* **Task item**
Retype the records exactly, with nothing added or dropped.

(Saved data entries)

******

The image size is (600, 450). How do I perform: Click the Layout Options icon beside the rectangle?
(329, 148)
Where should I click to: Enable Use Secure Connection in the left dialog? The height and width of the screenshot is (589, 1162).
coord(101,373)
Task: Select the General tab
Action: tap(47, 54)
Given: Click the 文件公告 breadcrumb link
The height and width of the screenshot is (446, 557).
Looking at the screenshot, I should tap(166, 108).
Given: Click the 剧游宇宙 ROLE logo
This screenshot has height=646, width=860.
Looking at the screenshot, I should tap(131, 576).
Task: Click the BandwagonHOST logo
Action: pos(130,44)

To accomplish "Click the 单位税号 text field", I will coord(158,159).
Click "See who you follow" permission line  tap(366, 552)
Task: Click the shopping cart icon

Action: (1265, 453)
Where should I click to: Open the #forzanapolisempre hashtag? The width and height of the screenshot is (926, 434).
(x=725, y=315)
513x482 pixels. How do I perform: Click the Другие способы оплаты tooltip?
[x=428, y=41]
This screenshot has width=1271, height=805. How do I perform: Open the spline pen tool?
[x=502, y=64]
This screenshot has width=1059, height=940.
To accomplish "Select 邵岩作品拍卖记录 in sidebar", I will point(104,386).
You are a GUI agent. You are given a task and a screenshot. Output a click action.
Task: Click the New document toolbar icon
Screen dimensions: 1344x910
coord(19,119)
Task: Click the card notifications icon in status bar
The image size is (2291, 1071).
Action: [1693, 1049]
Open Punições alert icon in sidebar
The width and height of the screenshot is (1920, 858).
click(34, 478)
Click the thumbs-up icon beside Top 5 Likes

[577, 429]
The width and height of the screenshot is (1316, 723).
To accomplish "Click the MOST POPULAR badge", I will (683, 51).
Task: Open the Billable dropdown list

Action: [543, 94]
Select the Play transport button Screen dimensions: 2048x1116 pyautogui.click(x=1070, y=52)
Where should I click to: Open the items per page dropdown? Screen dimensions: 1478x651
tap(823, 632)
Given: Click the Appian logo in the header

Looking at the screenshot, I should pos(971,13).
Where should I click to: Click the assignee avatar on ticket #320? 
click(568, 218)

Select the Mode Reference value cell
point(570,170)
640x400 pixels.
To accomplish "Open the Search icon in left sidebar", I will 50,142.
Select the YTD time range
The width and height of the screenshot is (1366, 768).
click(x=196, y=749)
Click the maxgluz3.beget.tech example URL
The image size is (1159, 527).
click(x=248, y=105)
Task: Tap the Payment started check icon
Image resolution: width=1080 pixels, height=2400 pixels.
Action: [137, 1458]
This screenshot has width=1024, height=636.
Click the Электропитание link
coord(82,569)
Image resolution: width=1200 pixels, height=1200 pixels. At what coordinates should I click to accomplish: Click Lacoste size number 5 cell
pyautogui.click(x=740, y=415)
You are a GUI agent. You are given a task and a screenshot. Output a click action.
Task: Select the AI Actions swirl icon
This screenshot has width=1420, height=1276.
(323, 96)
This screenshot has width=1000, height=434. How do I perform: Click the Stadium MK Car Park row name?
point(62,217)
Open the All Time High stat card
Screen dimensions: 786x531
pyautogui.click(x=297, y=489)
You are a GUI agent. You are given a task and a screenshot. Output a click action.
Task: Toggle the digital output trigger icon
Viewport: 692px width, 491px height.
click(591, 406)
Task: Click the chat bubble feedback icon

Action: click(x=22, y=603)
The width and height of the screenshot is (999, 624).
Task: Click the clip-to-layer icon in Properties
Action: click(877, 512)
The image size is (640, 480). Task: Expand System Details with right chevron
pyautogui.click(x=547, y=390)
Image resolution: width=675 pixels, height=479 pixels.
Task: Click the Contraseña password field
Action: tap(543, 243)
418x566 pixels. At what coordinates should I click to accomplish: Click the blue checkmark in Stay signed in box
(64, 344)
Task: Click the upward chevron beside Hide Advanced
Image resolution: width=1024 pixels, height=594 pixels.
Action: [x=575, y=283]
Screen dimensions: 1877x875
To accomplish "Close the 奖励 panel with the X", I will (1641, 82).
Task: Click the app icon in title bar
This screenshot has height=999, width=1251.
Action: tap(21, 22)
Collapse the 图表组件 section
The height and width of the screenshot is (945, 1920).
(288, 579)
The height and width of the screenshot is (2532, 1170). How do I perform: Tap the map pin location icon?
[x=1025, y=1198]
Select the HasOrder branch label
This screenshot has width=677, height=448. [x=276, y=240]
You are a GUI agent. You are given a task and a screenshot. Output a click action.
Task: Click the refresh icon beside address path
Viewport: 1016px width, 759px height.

******

* **Answer space**
The image size is (600, 450). How do I perform: Click the Layout Options icon beside the rectangle?
(329, 148)
Where should I click to: Enable Use Secure Connection in the left dialog? The height and width of the screenshot is (589, 1162).
coord(101,373)
Task: Select the General tab
Action: tap(47, 54)
Given: Click the 文件公告 breadcrumb link
The height and width of the screenshot is (446, 557).
Looking at the screenshot, I should tap(166, 108).
Given: Click the 剧游宇宙 ROLE logo
This screenshot has height=646, width=860.
Looking at the screenshot, I should tap(131, 576).
Task: Click the BandwagonHOST logo
Action: pos(130,44)

To accomplish "Click the 单位税号 text field", I will coord(158,159).
Click "See who you follow" permission line  tap(366, 552)
Task: Click the shopping cart icon

Action: (1265, 453)
Where should I click to: Open the #forzanapolisempre hashtag? The width and height of the screenshot is (926, 434).
(x=725, y=315)
513x482 pixels. How do I perform: Click the Другие способы оплаты tooltip?
[x=428, y=41]
This screenshot has width=1271, height=805. How do I perform: Open the spline pen tool?
[x=502, y=64]
This screenshot has width=1059, height=940.
To accomplish "Select 邵岩作品拍卖记录 in sidebar", I will point(104,386).
You are a GUI agent. You are given a task and a screenshot. Output a click action.
Task: Click the New document toolbar icon
Screen dimensions: 1344x910
coord(19,119)
Task: Click the card notifications icon in status bar
The image size is (2291, 1071).
Action: [1693, 1049]
Open Punições alert icon in sidebar
The width and height of the screenshot is (1920, 858).
click(34, 478)
Click the thumbs-up icon beside Top 5 Likes

[577, 429]
The width and height of the screenshot is (1316, 723).
To accomplish "Click the MOST POPULAR badge", I will (683, 51).
Task: Open the Billable dropdown list

Action: [543, 94]
Select the Play transport button Screen dimensions: 2048x1116 pyautogui.click(x=1070, y=52)
Where should I click to: Open the items per page dropdown? Screen dimensions: 1478x651
tap(823, 632)
Given: Click the Appian logo in the header

Looking at the screenshot, I should pos(971,13).
Where should I click to: Click the assignee avatar on ticket #320? 
click(568, 218)

Select the Mode Reference value cell
point(570,170)
640x400 pixels.
To accomplish "Open the Search icon in left sidebar", I will 50,142.
Select the YTD time range
The width and height of the screenshot is (1366, 768).
click(x=196, y=749)
Click the maxgluz3.beget.tech example URL
The image size is (1159, 527).
click(x=248, y=105)
Task: Tap the Payment started check icon
Image resolution: width=1080 pixels, height=2400 pixels.
Action: [137, 1458]
This screenshot has width=1024, height=636.
Click the Электропитание link
coord(82,569)
Image resolution: width=1200 pixels, height=1200 pixels. At what coordinates should I click to accomplish: Click Lacoste size number 5 cell
pyautogui.click(x=740, y=415)
You are a GUI agent. You are given a task and a screenshot. Output a click action.
Task: Select the AI Actions swirl icon
This screenshot has width=1420, height=1276.
(323, 96)
This screenshot has width=1000, height=434. How do I perform: Click the Stadium MK Car Park row name?
point(62,217)
Open the All Time High stat card
Screen dimensions: 786x531
pyautogui.click(x=297, y=489)
You are a GUI agent. You are given a task and a screenshot. Output a click action.
Task: Toggle the digital output trigger icon
Viewport: 692px width, 491px height.
click(591, 406)
Task: Click the chat bubble feedback icon

Action: click(x=22, y=603)
The width and height of the screenshot is (999, 624).
Task: Click the clip-to-layer icon in Properties
Action: click(877, 512)
The image size is (640, 480). Task: Expand System Details with right chevron
pyautogui.click(x=547, y=390)
Image resolution: width=675 pixels, height=479 pixels.
Task: Click the Contraseña password field
Action: tap(543, 243)
418x566 pixels. At what coordinates should I click to accomplish: Click the blue checkmark in Stay signed in box
(64, 344)
Task: Click the upward chevron beside Hide Advanced
Image resolution: width=1024 pixels, height=594 pixels.
Action: [x=575, y=283]
Screen dimensions: 1877x875
To accomplish "Close the 奖励 panel with the X", I will (1641, 82).
Task: Click the app icon in title bar
This screenshot has height=999, width=1251.
Action: tap(21, 22)
Collapse the 图表组件 section
The height and width of the screenshot is (945, 1920).
(288, 579)
The height and width of the screenshot is (2532, 1170). How do I perform: Tap the map pin location icon?
[x=1025, y=1198]
Select the HasOrder branch label
This screenshot has width=677, height=448. [x=276, y=240]
You are a GUI agent. You are given a task and a screenshot. Output a click action.
Task: Click the refresh icon beside address path
Viewport: 1016px width, 759px height.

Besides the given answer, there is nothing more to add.